(Texto proporcionado):
▬▬▬
El día en que yo nací, en el Hospital Italiano, jugaba Pelé en Buenos Aires con el Santos frente a Independiente, en Avellaneda. Mi padre, fana del rojo, tenía entrada y la terminó regalando para quedarse conmigo. Entre Pelé y yo me eligió a mí. En ese sentido no empecé mal. Pero nací con lo que se llamaba “cabeza egipcia”, como resultado de que me sacaron con forceps ya que no quería salir. En la familia de mi padre se habían casado entre primos y mi abuela paterna, muy religiosa y muy supersticiosa, apenas me vio dijo “Yo sabía que Dios nos iba a castigar”, “¡Castigo de Dios!”. Así llegué a este mundo. Mi mamá había hecho el curso de lo que se llamaba entonces "el parto sin temor", y los ejercicios para el mismo los había hecho durante meses con una gran bailarina del Teatro Colón, María Fux. Pero se ve que yo todavía no me animaba a salir a bailar en este mundo. Yo venía torcido, no había forma de hacerme entrar en el canal de parto sin forzarme con unas pinzas en la cabeza.

De bebé lloraba incansablemente y no me gustaba dormir. Para conseguirlo, a veces mi madre caminaba seis cuadras hasta la parada del colectivo 96 que luego tomaba hasta la estación de Ramos Mejía, ida y vuelta, para dormirme. Solo el viaje me acunaba con éxito. Los colectiveros, que ya la conocían, no le cobraban porque sabían que lo hacía para dormirme. Mi padre le decía a mi madre que el problema era que ella me cantaba tontas canciones de cuna. Entonces él me acunaba con tangos. Escuché los primeros tangos, de bebé, en los brazos de mi padre y en su voz.

Mi relación con los libros comenzó cuando empecé a gatear. Lo hacía indefectiblemente hacia la biblioteca de mis abuelos y los tiraba al suelo con la torpeza propia de un bebé aún sin la motricidad fina muy desarrolada. Los abría y jugueteaba con ellos. A los 4 años ya leía, me había enseñado mi bisabuela italiana con quien pasaba mucho tiempo ya que mis padres trabajaban ambos todo el día. Mi viejo comerciante, buscavidas, vendía máquinas de escribir Olivetti por entonces, y mi madre era maestra de escuela en doble turno, para juntar lo necesario para vivir decentemente y criarme. Fue a esa edad que un día mi madre tenía que ir a la peluquería y me llevó con ella. Yo hojeaba las revistas “Siete Días”, “Gente”, “TV Guía”, “Vosotras” y alguna otra que estaban en una mesita para las mujeres que esperaban su turno. Fue entonces que una mujer maestra que estaba allí se sorprendió cuando me oyó leer en voz alta mientras peinaban a mi madre: “Atahualpa Yupanqui: música folklórica”, nombre que estaba escrito en una de las revistas. “¿Pero este chico ya lee? ¡No puede ser"”, se sorprendió azorada. “Sí”, le dijo mi madre, pero ella también se sorprendió puesto que tampoco sabía que yo sabía leer tan bien cosas tan difíciles como ese nombre.
▬▬▬
(Consigna 1):
Responda con base en el texto proporcionado:
(a) ¿Contra qué equipo jugaba el Santos de Pelé el día del nacimiento que se relata?
(b) ¿Hasta qué estación llevaba la madre al bebé en el colectivo 96?
(c) ¿Quién enseñó a leer a quien narra?
(Consigna 2):
Indique si cada afirmación concuerda con el texto proporcionado y cite las palabras que lo deciden:
(a) El padre usó su entrada para ir a ver a Pelé.
(b) La madre hizo los ejercicios del parto con una bailarina del Teatro Colón.
(c) La madre ya sabía que su hijo podía leer nombres tan difíciles.
(Consigna 3): Repita textualmente el pasaje del texto proporcionado comprendido entre "De bebé lloraba" y "y en su voz.", ambos incluidos.
El listado que figura a continuación procede de una fuente distinta.
▬▬▬
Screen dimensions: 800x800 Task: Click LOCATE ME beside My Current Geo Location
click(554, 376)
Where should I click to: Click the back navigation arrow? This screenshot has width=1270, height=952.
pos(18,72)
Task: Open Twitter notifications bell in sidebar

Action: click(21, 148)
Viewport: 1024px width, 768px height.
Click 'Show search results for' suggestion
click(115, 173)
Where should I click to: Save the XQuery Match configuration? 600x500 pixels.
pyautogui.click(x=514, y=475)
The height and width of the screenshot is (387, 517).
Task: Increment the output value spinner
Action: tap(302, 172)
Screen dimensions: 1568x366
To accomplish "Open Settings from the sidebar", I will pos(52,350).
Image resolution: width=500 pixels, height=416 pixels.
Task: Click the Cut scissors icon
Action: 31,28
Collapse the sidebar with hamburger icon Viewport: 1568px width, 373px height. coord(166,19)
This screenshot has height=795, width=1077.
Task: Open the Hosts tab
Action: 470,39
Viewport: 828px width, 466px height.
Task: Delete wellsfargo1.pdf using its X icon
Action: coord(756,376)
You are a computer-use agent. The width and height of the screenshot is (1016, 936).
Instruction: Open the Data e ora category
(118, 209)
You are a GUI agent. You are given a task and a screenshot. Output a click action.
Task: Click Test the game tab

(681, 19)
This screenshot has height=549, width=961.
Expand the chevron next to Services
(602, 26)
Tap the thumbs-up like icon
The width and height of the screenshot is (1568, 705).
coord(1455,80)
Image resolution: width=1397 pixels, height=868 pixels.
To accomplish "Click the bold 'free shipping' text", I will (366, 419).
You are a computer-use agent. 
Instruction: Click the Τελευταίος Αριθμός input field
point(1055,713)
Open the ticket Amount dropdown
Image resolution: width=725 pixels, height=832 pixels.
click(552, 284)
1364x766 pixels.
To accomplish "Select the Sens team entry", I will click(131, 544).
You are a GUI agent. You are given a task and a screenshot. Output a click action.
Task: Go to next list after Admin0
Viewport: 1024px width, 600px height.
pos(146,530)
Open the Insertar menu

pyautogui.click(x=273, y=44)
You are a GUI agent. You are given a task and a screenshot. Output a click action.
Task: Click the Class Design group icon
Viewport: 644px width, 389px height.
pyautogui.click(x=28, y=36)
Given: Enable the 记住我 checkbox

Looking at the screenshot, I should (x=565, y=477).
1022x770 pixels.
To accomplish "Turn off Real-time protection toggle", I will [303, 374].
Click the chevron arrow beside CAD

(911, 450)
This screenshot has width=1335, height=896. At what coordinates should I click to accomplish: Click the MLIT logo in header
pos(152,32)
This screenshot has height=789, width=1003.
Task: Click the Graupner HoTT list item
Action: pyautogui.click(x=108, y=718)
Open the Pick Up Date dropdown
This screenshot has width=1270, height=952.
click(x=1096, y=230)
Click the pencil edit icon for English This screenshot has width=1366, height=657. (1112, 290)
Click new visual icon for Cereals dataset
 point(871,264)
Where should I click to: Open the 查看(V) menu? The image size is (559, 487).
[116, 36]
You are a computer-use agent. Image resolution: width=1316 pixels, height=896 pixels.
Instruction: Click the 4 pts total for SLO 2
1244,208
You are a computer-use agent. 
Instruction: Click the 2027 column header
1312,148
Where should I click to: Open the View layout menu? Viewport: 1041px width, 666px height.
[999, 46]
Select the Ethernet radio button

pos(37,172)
▬▬▬
(Respuesta 1):
(a) Contra Independiente, en Avellaneda.
(b) Hasta la estación de Ramos Mejía.
(c) Su bisabuela italiana.

(Respuesta 2):
(a) No: "la terminó regalando para quedarse conmigo".
(b) Sí: "los ejercicios para el mismo los había hecho durante meses con una gran bailarina del Teatro Colón, María Fux".
(c) No: "tampoco sabía que yo sabía leer tan bien cosas tan difíciles como ese nombre".

(Respuesta 3):
De bebé lloraba incansablemente y no me gustaba dormir. Para conseguirlo, a veces mi madre caminaba seis cuadras hasta la parada del colectivo 96 que luego tomaba hasta la estación de Ramos Mejía, ida y vuelta, para dormirme. Solo el viaje me acunaba con éxito. Los colectiveros, que ya la conocían, no le cobraban porque sabían que lo hacía para dormirme. Mi padre le decía a mi madre que el problema era que ella me cantaba tontas canciones de cuna. Entonces él me acunaba con tangos. Escuché los primeros tangos, de bebé, en los brazos de mi padre y en su voz.